Objetivo: Redigite sem nenhuma alteração tudo o que vai de "203 - Criziany" até "no próprio país." no texto sobre mediação comunitária e mediação penal.

Texto da página:
203 - Criziany Machado Felix
Mediação Comunitária e Mediação Penal: Uma Análise das Práticas Restaurativas Implementadas em Jaboatão dos Guararapes/Pernambuco/Brasil
Criziany Machado Felix[1]
Criziany@ces.uc.pt
Doutoranda em Sociologia pela Universidade de Coimbra/PT no Programa “Direito Justiça e Cidadania no Século XXI” (Bolseira da Fundação para a Ciência e Tecnologia - SFRH/BD/45682/2008).
RESUMO ALARGADO
E há muitas iniciativas meritórias que infelizmente são pouco conhecidas, não só no estrangeiro, como também no próprio país.
No novo marco institucional brasileiro salientam-se a experiência de justiça itinerante, da justiça comunitária, dos meios alternativos de resolução de litígios, da mediação, da conciliação judicial e extrajudicial, da justiça restaurativa e, sobretudo, dos juizados especiais.
Boaventura de Sousa Santos(2007: 58)

Material coletado:
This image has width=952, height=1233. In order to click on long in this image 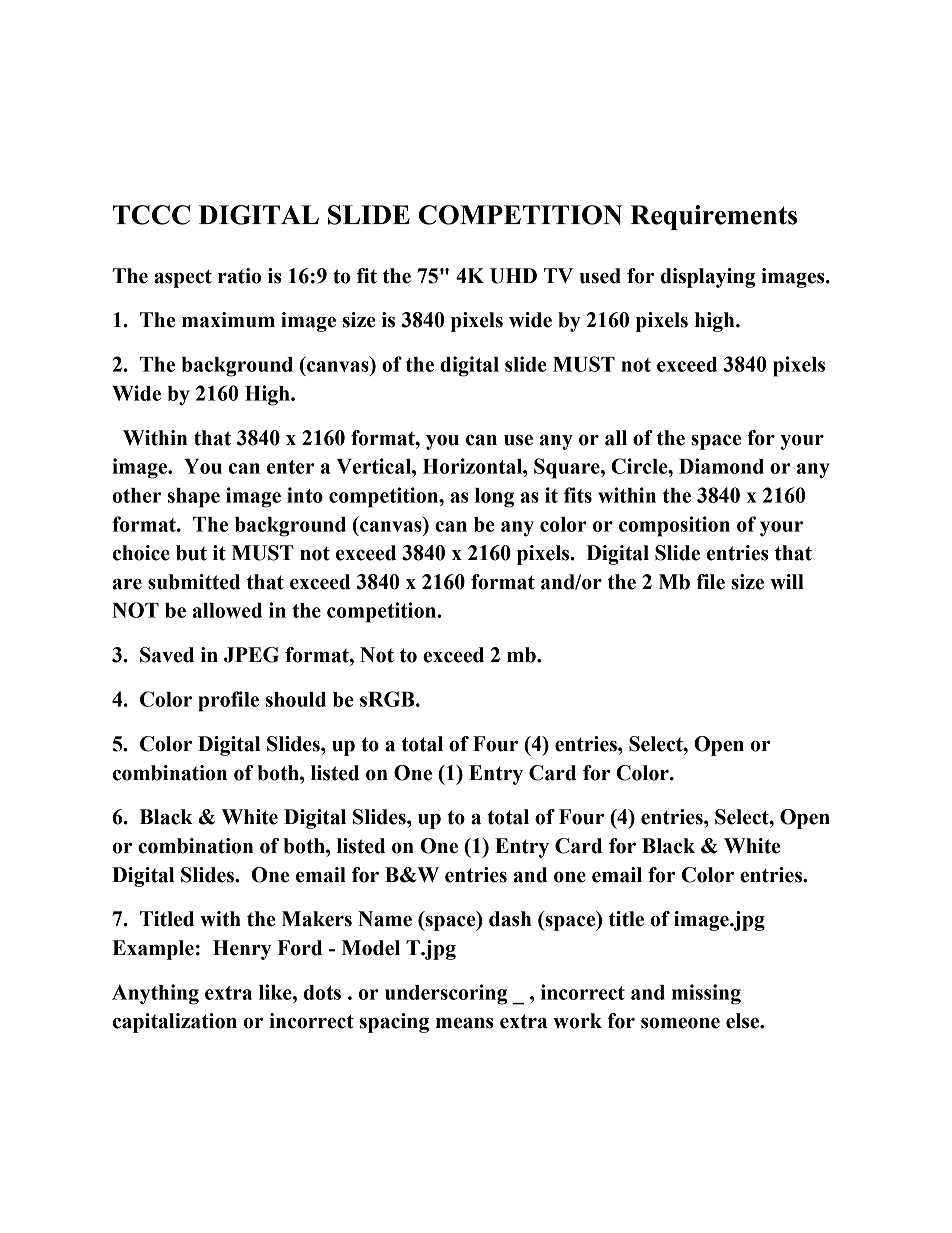, I will do `click(494, 498)`.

Exercício concluído:
203 - Criziany Machado Felix
Mediação Comunitária e Mediação Penal: Uma Análise das Práticas Restaurativas Implementadas em Jaboatão dos Guararapes/Pernambuco/Brasil
Criziany Machado Felix[1]
Criziany@ces.uc.pt
Doutoranda em Sociologia pela Universidade de Coimbra/PT no Programa “Direito Justiça e Cidadania no Século XXI” (Bolseira da Fundação para a Ciência e Tecnologia - SFRH/BD/45682/2008).
RESUMO ALARGADO
E há muitas iniciativas meritórias que infelizmente são pouco conhecidas, não só no estrangeiro, como também no próprio país.